We went to the hospital and started drinking out of the firehose of diabetes education. Carb counting because every carb counts. Insulin. Shots. Finger pokes. Blood glucose levels. Dexcom - a glucose monitor. Let me tell you, that pancreas sure does have a big job and now it is mine and Erik's job!
Unbelievable. But believable. We all need things that helps us to grow and make us stronger. These things allow for progress. But really, who would have ever thought it would be this.
Let me tell you how God's hand is in all of this.
He helped me notice that Evan's drinking and saturated - OVERLY saturated diapers were a bit unusual.
He linked the cat (Albus) to Evan almost instantly in my mind. Yet,...
He let me think about it for awhile. Talk to people about it including my parents, Erik's mom, another mom of a T1 diabetic.
He inspired my dad to text me and tell me I should probably take Evan in. That it would be good to check if he was diabetic. "Though I hope not", he said.
Me too. That's why I thought I should just wait until April 15 - Evan's 15 month well child visit.
But I didn't wait. Finally the Lord put it in my heart that it was time to take him in. And because He did and I did, Evan was diagnosed before he was super sick. He had lost 6 oz since January. His blood sugar was high. His A1C number was not normal. But he was not in the range of diabetic ketoacidocis. He did have some ketones and the first night many prayers petitioned God to help those clear form his urine. One diaper check they (the ketones number in his urine) were large. The next diaper check they were gone. The nurse told us later that he thought that was highly unusual (good ol' Jose - I liked him better the second night). But it was true. Prayers were answered.

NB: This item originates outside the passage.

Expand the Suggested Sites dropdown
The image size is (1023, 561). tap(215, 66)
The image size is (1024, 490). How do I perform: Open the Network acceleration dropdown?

Because we took him in when we did we weren't in the hospital during an extremely busy time at work with Erik. He was only slightly extremely busy and was able to stay in the hospital with Evan and me the whole time.
God directed me in an ever so subtle way to ask Chelsie Jenkins to watch my kids for the visit. If anyone knows what it is like to go to the doctor and end up in the hospital, this super woman does. I needed her strength.
Wonderful people brought us dinner, flowers, notes, made us Evan diabetes bracelets. They thought of us, prayed for us, put our names on the prayer roll. God was with me, with Evan, with Erik and the rest of our kids during that first week and He continues to be with us.
I am so thankful to have so much support. I am particularly thankful that God sent another diabetic mom, another Emily, to guide me through the ins and outs of this life consuming though very manageable disease. I like to have people who have gone before guide me through things. Emily is my guide.
Having a life long disease like diabetes will not be easy for Evan. It will not be easy for me. Though he is the one to feel the physical affects, my mama heart is already feeling wrenched by what has happened and will yet happen. I think of the highs, the lows, and all the carb counting. Forever. But I already know that I'm not doing this alone and Evan will not do it alone.
I was thinking of times when I have gone hiking or I have to unload the car or something. Someone will offer to help carry something and my gut reaction is to kind of brush them off and tell them I'm ok. But the thing is, they are already walking with me and they have capable hands to help me with my load. This is how the Savior is. He's already walking next to me. He's telling me he will carry my load. It is my choice - will I accept his help or will I brush Him off? It would be foolish to brush Him off because He will still keep walking. He is able and willing. He will lighten my load.
Diabetes is hard. It is ever present. But let me also say this is a great time to be a diabetic. Technology is only getting better and may in a few years Evan will have an external pancreas that is just as good as the one that died (may it rest in peace). For now, we will keep pressing on, keep counting carbs, and keep living life one day at a time.
(Why not throw away the toys you got at the hospital?)